With heterosexual transmissions on the rise in the South West due to condomless sex, the work of Brigstowe is targeted on all sexualities and genders.
The condition is now commonly seen as a treatable disease with normal life expectancy due to advances in retroviral drugs.
The event will be a culmination of a week of WAD events organised by Bristol Drugs Project, Terence Higgins Trust, Unity Sexual Health, Bristol Sex Worker Project, Bristol Bear Bar, The Diversity Trust, UWE Bristol LGBT+ society, Unison, BCFM radio and the University of Bristol.
Bonny Holt, a direct support co-ordinator from Terence Higgins Trust in Bristol spoke to Bower News this morning ahead of a special service at The Lord Mayor’s Chapel
Why is World Aids Day so important?
”It gives us a chance to remember all the people that we’ve loved and lost. We started over 30 years ago as the Alled Richards Trust, and in the year 2000 we merged with THT. I think its really important to remember the past – I lost friends a long time ago. Things have changed so much with medication, and its so more advanced, we’re not seeing that loss now but I think its important that we remember where we came from”

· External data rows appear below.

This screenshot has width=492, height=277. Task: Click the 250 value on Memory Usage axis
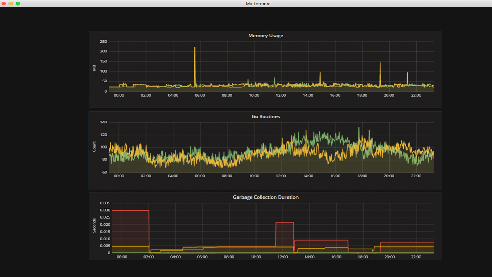104,42
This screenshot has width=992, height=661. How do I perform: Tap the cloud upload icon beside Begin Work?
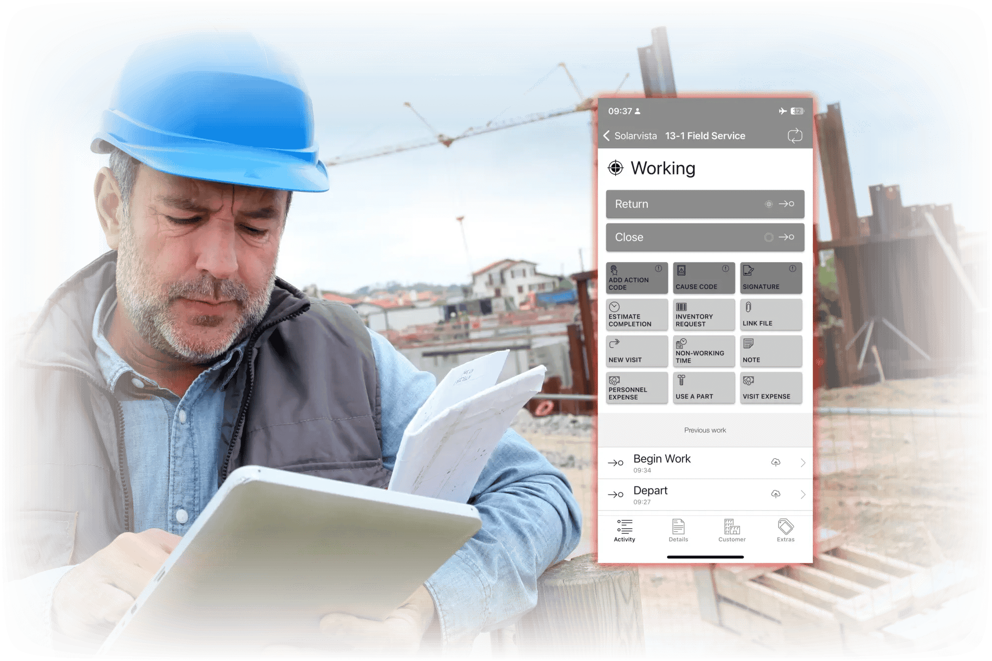click(776, 462)
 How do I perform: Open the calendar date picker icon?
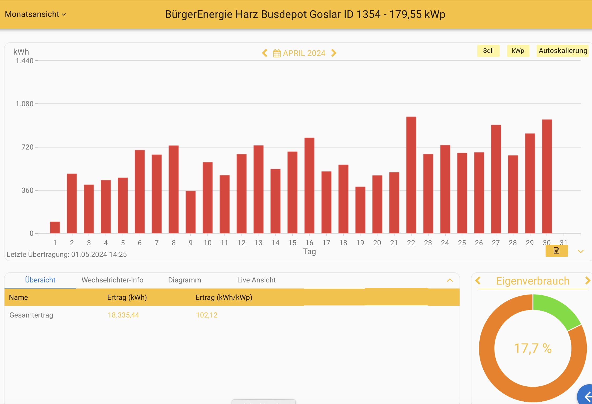(277, 53)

A 2014 report says that the number of diagnoses in Bristol has risen – what’s the reason for this do you think?
”People don’t think about HIV any more. They think its gone, they don’t believe they know anyone with HIV and of course HIV is still here.”
”Every year between 5000 and 6000 people are diagnosed in the UK. You can live for up to 7 years and not know anything about it. The longer that you live with HIV and not know, the more the virus is in your body and the easier it is to transmit the virus to somebody else usually through unprotected sex; sometimes from mother to baby or by sharing needles. So a lot of people just aren’t thinking about HIV – they think it only effects gay men or third world countries.”
What assumptions are being challenged by the evidence?
”They don’t think HIV affects women particularly. I’m seeing a lot more women in their 50’s now with HIV”
How can that be the case?
”Because they’re coming out of long term relationships, have gone through the menopause and are going into new relationships and are not thinking about safe sex.”
What single thing would make the situation in Bristol better?
”I think more people need to come in and get tested – there’a rise in sexually transmitted diseases all across the country. Once you know you’re HIV positive you can go onto effective treatment which lowers the viral load to hopefully undetectable which means you’re still HIV positive, but now with the partner study which went on for 2 years, it’s been proven that you cannot transmit HIV through unprotected sex – which is incredible, which is something 25 years ago I never thought would happen…”
What’s changed in the last 30 years?
”When I first got involved I was supporting people to their death – I was helping them with their funeral plans. Whereas now I’m supporting people through diagnosis which is a huge shock for people, helping them to build their self confidence to get on with their lives.”